» **Task prompt**
Exactly the lines from the one holding "Task: Tap the fourth circle touch button" through the end of the material below must be printed, nothing more, and the pictures must be dropped.

» **Records for processing**
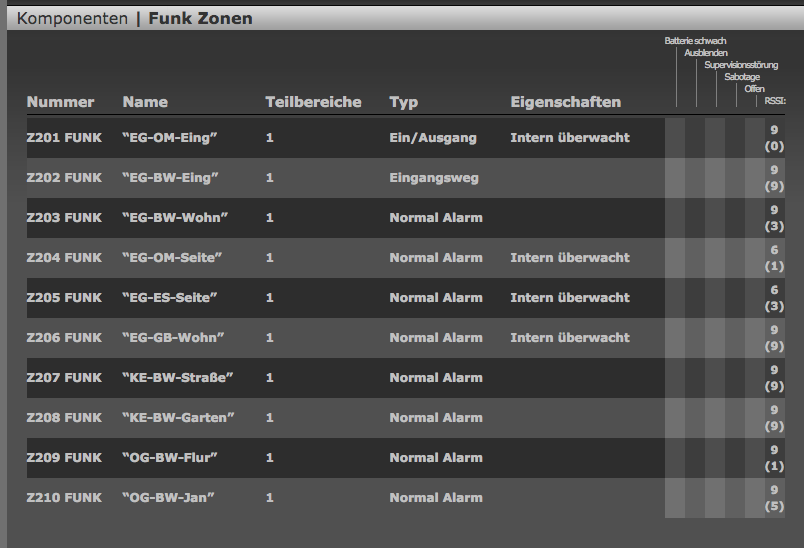The image size is (804, 548).
Task: Click the Name column header
Action: coord(145,102)
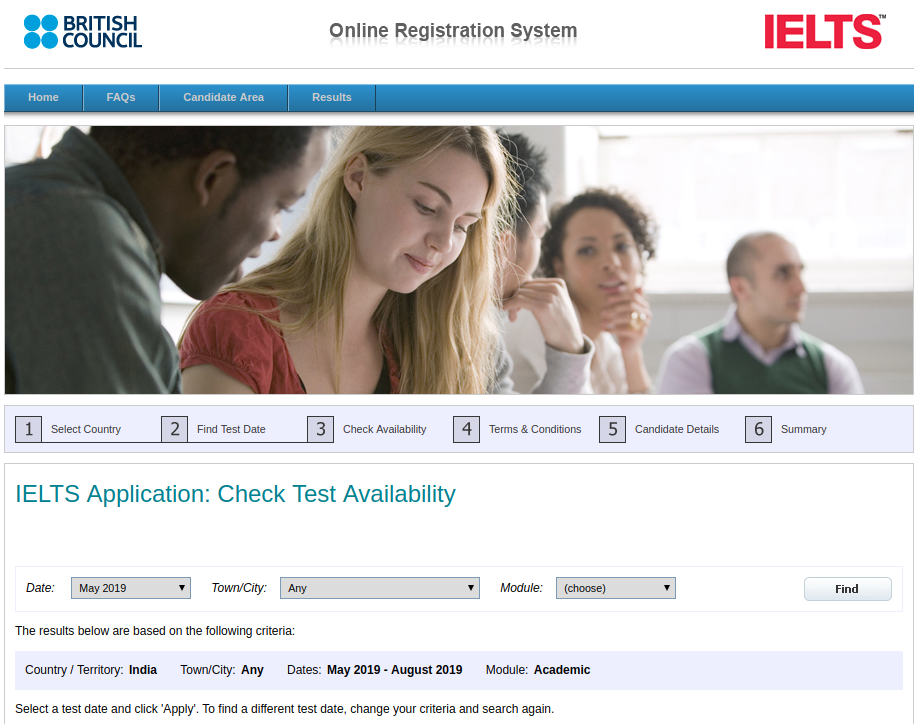The height and width of the screenshot is (724, 915).
Task: Click the Date dropdown arrow
Action: [180, 587]
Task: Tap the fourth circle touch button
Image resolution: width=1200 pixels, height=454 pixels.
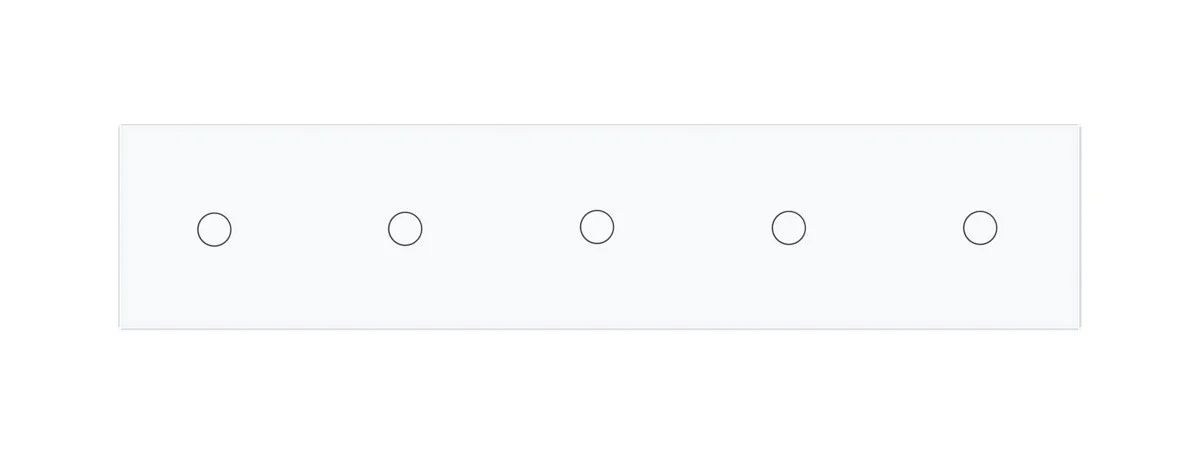Action: pos(789,228)
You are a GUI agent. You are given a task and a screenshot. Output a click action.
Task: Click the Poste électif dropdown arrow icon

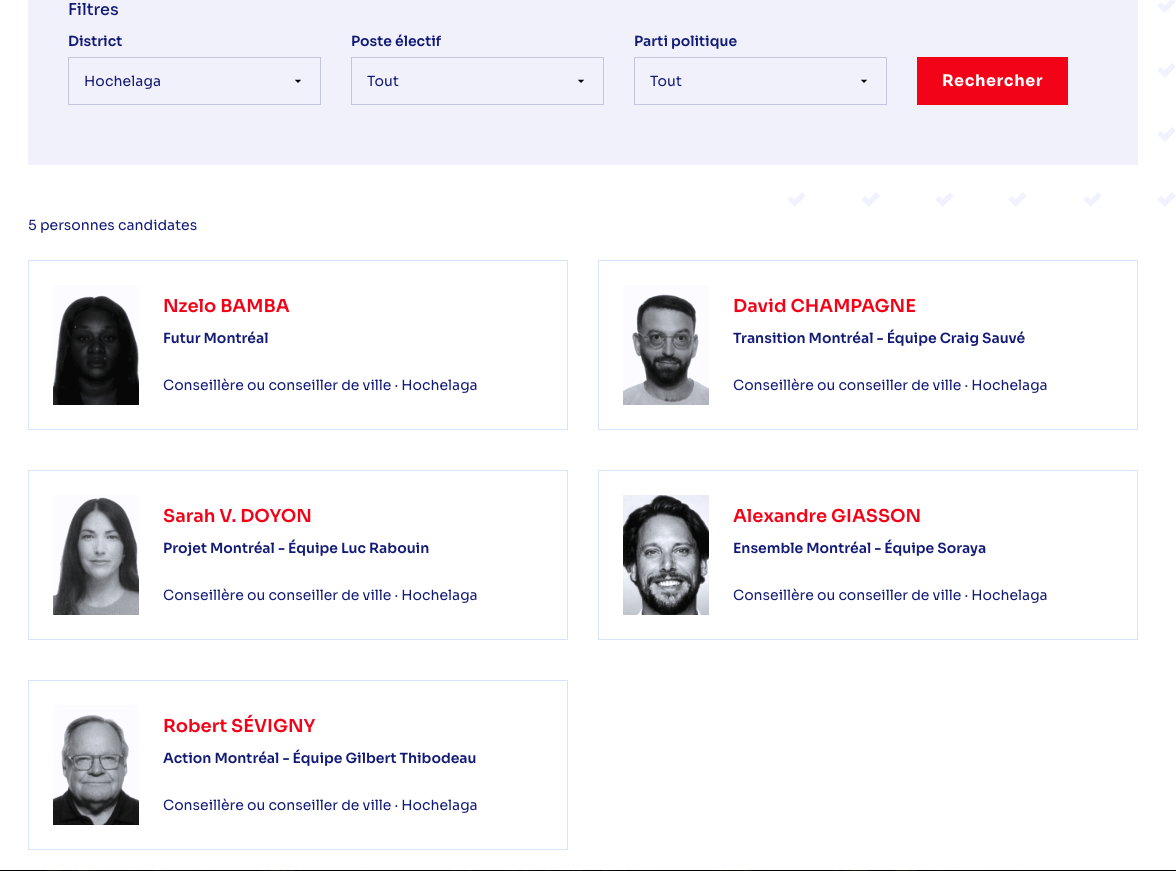click(581, 82)
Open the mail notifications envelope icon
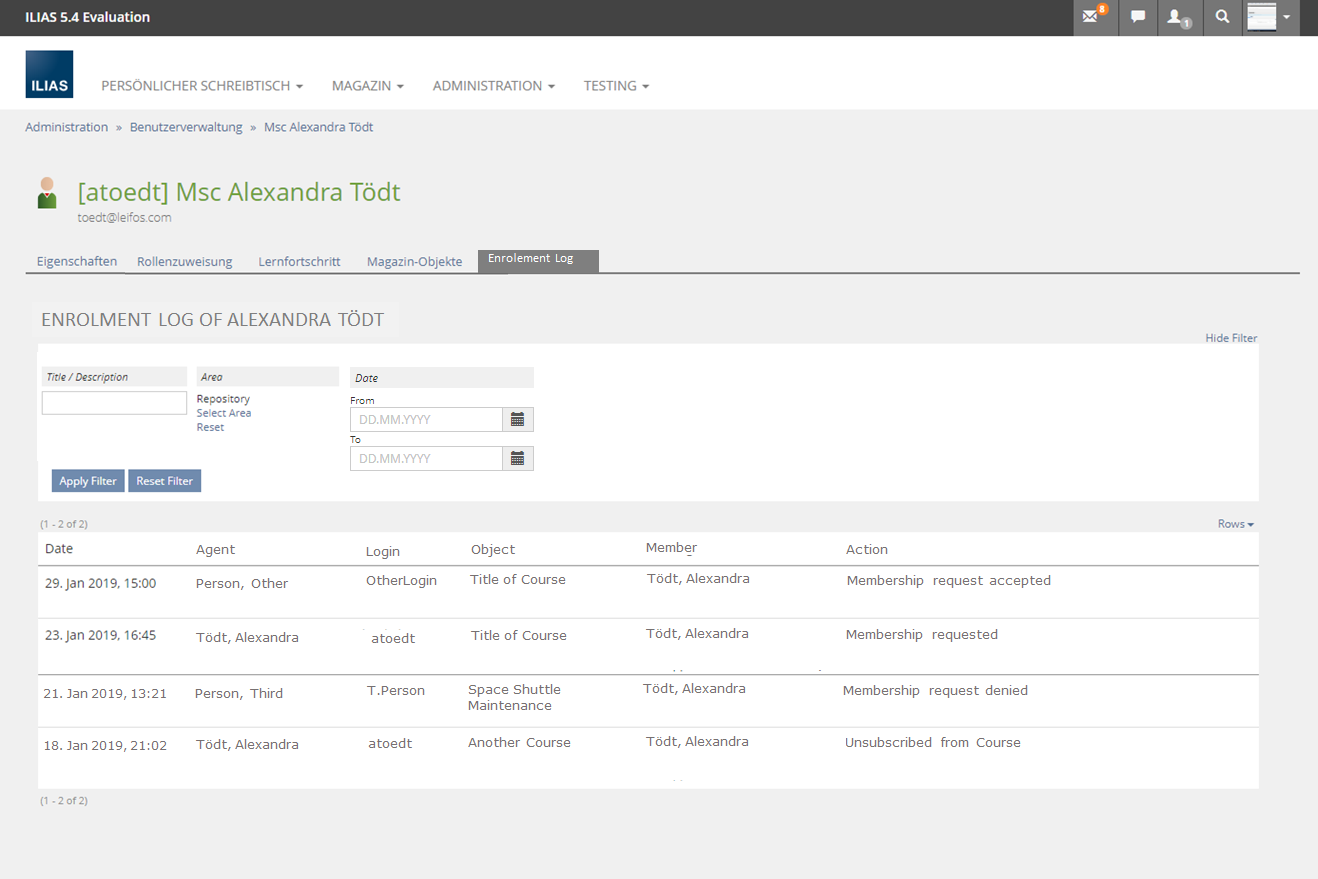Screen dimensions: 1318x879 coord(1093,17)
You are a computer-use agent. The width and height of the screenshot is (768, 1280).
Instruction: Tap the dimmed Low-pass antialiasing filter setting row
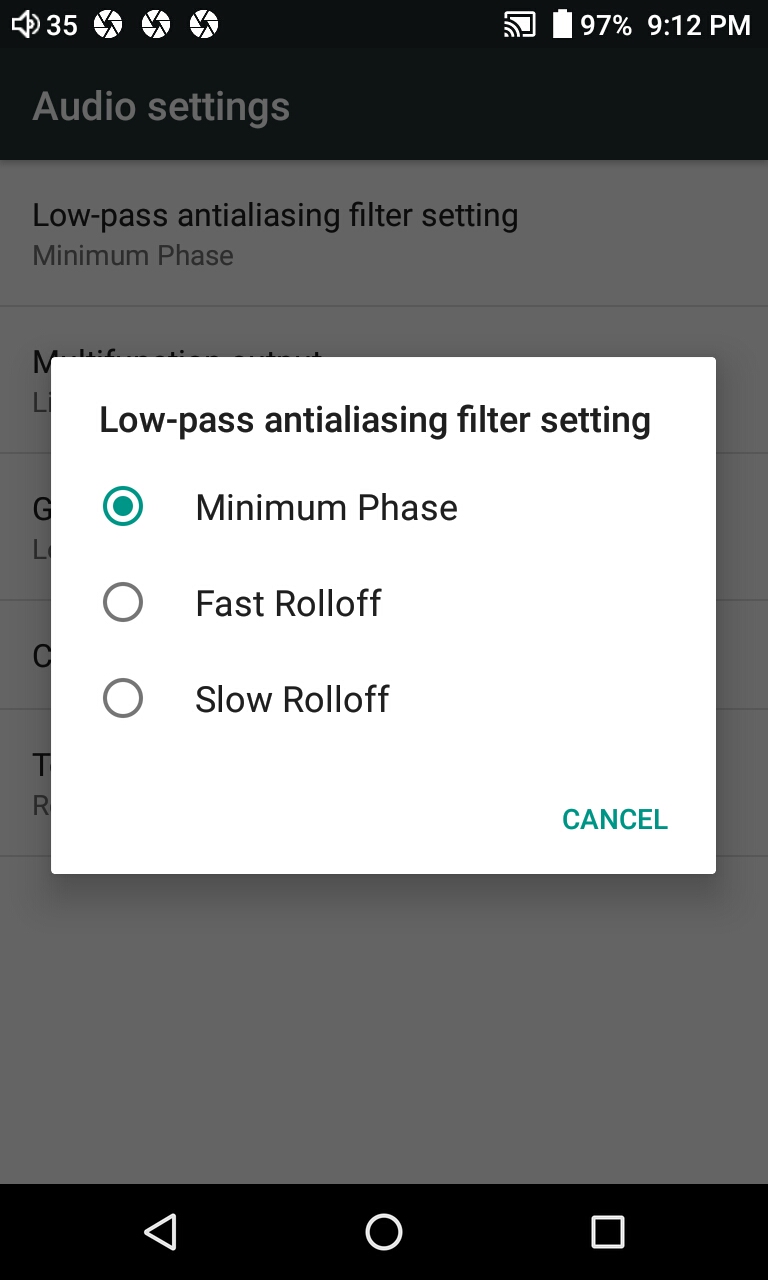click(x=275, y=233)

» **Finished exercise**
Task: Tap the fourth circle touch button
Image resolution: width=1200 pixels, height=454 pixels.
Action: pos(789,228)
You are a GUI agent. You are given a task and a screenshot. Output a click action.
Task: Click the Poste électif dropdown arrow icon

click(581, 82)
Open the mail notifications envelope icon
Screen dimensions: 1318x879 coord(1093,17)
You are a computer-use agent. The width and height of the screenshot is (768, 1280).
Instruction: Tap the dimmed Low-pass antialiasing filter setting row
click(x=275, y=233)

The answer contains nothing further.